By Juliane Von Reppert-Bismarck | China Daily | Updated: 2011-07-25 07:48

BRUSSELS - The European Union is set to extend import duties on Chinese-made bicycles and parts until 2014, according to a document seen by Reuters, in a move that may anger Chinese exporters and worsen EU-China trade ties.

EU trade officials proposed a three-year extension to the duties, less than the five years requested by European producers just days after World Trade Organization rulings raised the prospect of new legal wrangling with China over export practices and EU methods for taxing imports.

"The current expiry review has confirmed the complexity of the bicycle sector... Therefore it is appropriate to limit the current measure to three years," said the document.

European bicycle makers had asked the EU authorities to extend the anti-dumping duties of up to 48.5 percent until 2016, to counteract what the EU has said is illegal export pricing by Chinese producers.

Zhang Peisheng, senior commissioner for the China Chamber of Commerce for Import and Export of Machinery and Electronic Products, criticized plans to keep duties in place.

"The proposal of the European Commission to extend the duties for another three years is totally unwarranted... It simply defies the basic laws of economics," Zhang said on a Brussels visit aimed at changing EU minds on the duties.

Representatives of EU governments are due to discuss the extension proposal and are expected to approve it during a closed-door meeting in Brussels next week. If approved, the extension must begin by mid-October.

European Commission officials declined to comment on the extension.

China exported nearly 700,000 bicycles and had total bicycle-related exports to the EU worth 430 million euros ($610 million) in 2009, despite the EU anti-dumping duty.

The duties, first imposed in 1993, have frustrated Chinese attempts to gain greater market share in Europe, where sales of bicycles and parts total about 5 billion euros a year.
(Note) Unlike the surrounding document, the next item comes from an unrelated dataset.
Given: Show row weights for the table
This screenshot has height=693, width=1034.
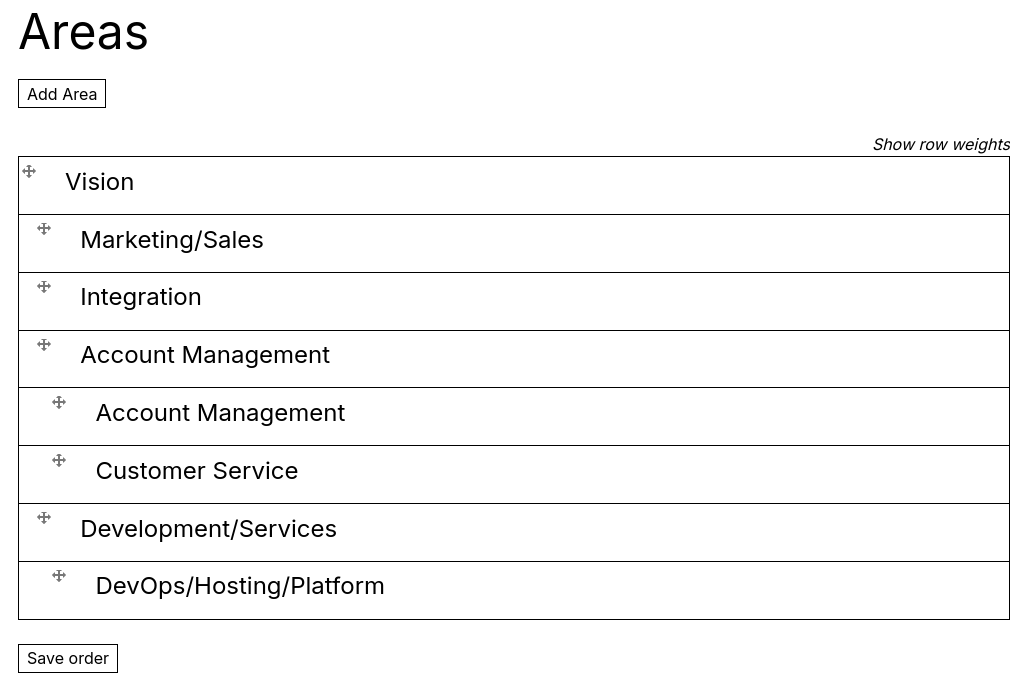Looking at the screenshot, I should click(x=941, y=144).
Duties have gradually increased over 18 years.

The European Bicycle Manufacturers' Association (EBMA), which represents an industry employing around 20,000 people, mostly in Germany and Italy, had asked the EU to extend the duties for a further five years.

In its complaint, registered with the Commission in early 2010, EBMA said allowing duties on Chinese imports to expire would result in more "dumping" of bicycles and bicycle parts by Chinese exporters, damaging Europe's industry.

Europe produced more than 13 million bikes and 1.6 billion euros of bike parts in 2008, according to industry group Colibi. The average price of bicycles ranges from 680 euros in the Netherlands to 100 euros in Europe's eastern member states.